OBJECTIVE:Hepatitis C virus (HCV) infection remains an important risk factor for mortality and morbidity in transplant recipients. In this study, we retrospectively analyzed the impact of pretransplantation hepatitis C antibody status in HCV-infected renal allograft recipients on graft and patient survivals. PATIENTS AND METHODS: From February 1998 to August 2007, 933 renal transplantations were performed at our center. Of these, 104 patients were identified to be harboring HCV infection: 59 (group I) were anti-HCV positive prior to transplantation and 45 (group II) were HCV RNA/antibody positive in the posttransplantation period. The patients transplanted in different eras received different immunosuppressive regimens.

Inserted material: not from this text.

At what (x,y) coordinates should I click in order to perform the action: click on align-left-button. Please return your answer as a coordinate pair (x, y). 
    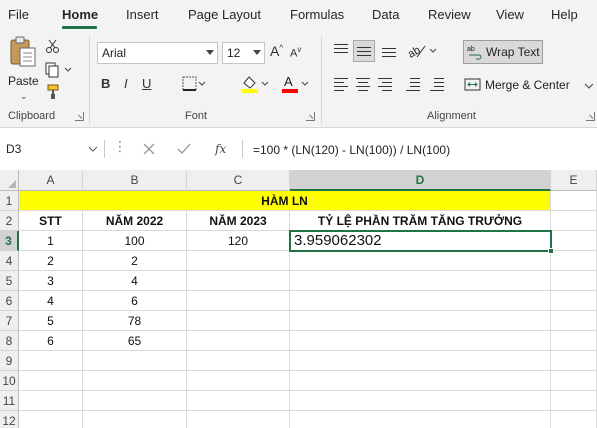
    Looking at the image, I should click on (341, 85).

Complete follow-up data were available for 72.3% (43/59) in group I and 80% (36/45) in group II. Both groups had a similar number of patients on cyclosporine (62.8% vs 61.1%), tacrolimus (37.2% vs 38.8%), and mycophenolate mofetil (MMF; 58.1% vs 61.1%). These patients were analyzed for differences in patient and graft survivals by log-rank test. RESULTS: The overall mean ages were 35.1 +/- 10.4 and 32.4 +/- 10.4 years, male to female ratios 37:6 and 31:5, mean donor ages 41.5 +/- 10.9 and 41.2 +/- 13.1 years, and mean follow-up durations 29.4 +/- 24 (range, 1-107.7) and 32.6 +/- 24.2 (range, 3.1-97.2) months in groups I and II, respectively. The patients in group I had received a significantly greater number of blood transfusions compared with patients in group II (6.2 +/- 5.7 vs 2.1 +/- 2.9) and a significantly greater number of dialysis treatments prior to transplantation (84.5 +/- 62.0 vs 33.8 +/- 43.2), respectively. Liver function tests--SGOT (22.6 +/- 16.1 vs 18.3 +/- 12.1 IU/L) and SGPT (24.2 +/- 28.9 vs 20.4 +/- 20.2 IU/L)-were similar in the 2 groups in the pretransplantation period, respectively. The patient and graft survivals at 5 years were similar: 88.6% vs 82.3% (P = .81) and 60.1% vs 62.5% (P = .75) in groups I and II, respectively. The serum creatinine values at last follow-up were 1.38 +/- 0.6 vs 1.7 +/- 2.4 mg% (P = not significant), SGOT 33.4 +/- 25.6 vs 38.3 +/- 47 IU/L, and SGPT 39.3 +/- 46.7 vs 59.2 +/- 89 IU/L in groups I and II, respectively. Liver decompensation occurred in 4 patients, 2 in each group at a mean duration of 36.5 months. CONCLUSION: Absence of HCV antibody does not confer any survival disadvantage in HCV-infected renal allograft recipients undergoing renal transplantation.